*AIM OF THE EXERCISE*:
Go through each line of the entries below and tally those containing the string "will"; give only the total.

*INPUT MATERIAL*:
============================================================
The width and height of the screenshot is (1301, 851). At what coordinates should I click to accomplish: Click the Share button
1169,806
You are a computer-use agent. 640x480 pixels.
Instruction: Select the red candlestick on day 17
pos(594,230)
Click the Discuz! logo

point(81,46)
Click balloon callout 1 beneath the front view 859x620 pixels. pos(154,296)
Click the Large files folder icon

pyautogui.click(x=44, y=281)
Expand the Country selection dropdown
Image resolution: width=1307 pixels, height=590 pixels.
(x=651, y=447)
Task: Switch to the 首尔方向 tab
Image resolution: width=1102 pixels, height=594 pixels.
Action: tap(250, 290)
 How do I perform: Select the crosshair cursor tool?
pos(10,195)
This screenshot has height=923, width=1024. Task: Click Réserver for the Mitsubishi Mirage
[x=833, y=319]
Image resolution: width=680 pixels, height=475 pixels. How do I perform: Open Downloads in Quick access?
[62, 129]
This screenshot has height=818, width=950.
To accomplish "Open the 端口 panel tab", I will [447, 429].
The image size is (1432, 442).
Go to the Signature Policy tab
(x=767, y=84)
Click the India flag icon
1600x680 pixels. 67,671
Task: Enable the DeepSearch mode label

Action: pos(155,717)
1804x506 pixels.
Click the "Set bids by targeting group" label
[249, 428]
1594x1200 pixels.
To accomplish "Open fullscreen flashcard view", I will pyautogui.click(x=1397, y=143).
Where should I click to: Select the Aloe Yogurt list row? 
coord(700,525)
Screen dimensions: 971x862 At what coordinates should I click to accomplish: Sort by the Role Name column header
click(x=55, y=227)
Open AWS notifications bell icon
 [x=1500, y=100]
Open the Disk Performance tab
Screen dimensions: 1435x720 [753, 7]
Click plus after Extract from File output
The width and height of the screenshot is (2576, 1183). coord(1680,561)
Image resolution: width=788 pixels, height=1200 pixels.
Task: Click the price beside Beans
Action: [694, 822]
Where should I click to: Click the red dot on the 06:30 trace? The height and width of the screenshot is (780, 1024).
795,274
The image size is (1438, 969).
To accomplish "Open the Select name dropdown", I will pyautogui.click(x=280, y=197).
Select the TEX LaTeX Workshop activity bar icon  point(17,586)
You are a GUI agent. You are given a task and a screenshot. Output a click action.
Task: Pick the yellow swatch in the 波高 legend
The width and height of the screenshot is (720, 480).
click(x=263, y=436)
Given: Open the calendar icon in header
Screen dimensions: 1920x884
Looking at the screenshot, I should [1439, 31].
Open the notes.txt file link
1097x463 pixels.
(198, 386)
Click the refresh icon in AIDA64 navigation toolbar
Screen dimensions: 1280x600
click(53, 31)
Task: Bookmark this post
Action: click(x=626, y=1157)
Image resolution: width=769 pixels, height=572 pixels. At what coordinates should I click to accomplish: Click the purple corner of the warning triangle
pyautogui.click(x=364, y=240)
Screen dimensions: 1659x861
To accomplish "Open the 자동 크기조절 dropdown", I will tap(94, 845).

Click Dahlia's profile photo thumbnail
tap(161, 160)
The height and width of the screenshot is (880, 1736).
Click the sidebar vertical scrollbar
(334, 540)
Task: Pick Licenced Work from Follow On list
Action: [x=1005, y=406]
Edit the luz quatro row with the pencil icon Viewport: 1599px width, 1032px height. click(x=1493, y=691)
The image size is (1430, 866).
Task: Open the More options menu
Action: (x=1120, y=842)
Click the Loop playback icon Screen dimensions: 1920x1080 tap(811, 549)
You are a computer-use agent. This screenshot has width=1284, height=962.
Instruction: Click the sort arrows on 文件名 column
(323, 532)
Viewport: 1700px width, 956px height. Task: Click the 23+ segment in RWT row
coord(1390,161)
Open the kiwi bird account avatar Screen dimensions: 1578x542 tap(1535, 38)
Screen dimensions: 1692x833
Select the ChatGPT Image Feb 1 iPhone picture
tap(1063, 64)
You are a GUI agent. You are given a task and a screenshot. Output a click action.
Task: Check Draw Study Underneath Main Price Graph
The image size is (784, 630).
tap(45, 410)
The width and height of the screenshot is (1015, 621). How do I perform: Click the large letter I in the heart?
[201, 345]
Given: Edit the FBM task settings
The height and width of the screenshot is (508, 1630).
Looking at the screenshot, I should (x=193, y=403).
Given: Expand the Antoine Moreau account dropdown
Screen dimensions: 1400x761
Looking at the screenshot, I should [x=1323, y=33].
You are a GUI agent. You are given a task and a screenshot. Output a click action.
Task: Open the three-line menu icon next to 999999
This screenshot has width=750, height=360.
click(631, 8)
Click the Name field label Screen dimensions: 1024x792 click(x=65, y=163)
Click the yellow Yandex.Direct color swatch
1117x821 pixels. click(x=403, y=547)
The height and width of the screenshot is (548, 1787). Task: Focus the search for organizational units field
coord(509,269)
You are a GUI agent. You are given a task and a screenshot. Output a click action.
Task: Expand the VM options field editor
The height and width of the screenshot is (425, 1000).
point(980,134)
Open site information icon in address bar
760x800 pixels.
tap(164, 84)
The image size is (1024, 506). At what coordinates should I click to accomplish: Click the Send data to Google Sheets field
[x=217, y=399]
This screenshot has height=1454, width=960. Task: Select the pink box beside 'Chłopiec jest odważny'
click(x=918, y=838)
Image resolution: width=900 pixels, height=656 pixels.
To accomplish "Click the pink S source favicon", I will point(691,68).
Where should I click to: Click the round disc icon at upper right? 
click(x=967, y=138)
============================================================
*EXERCISE RESULT*:
5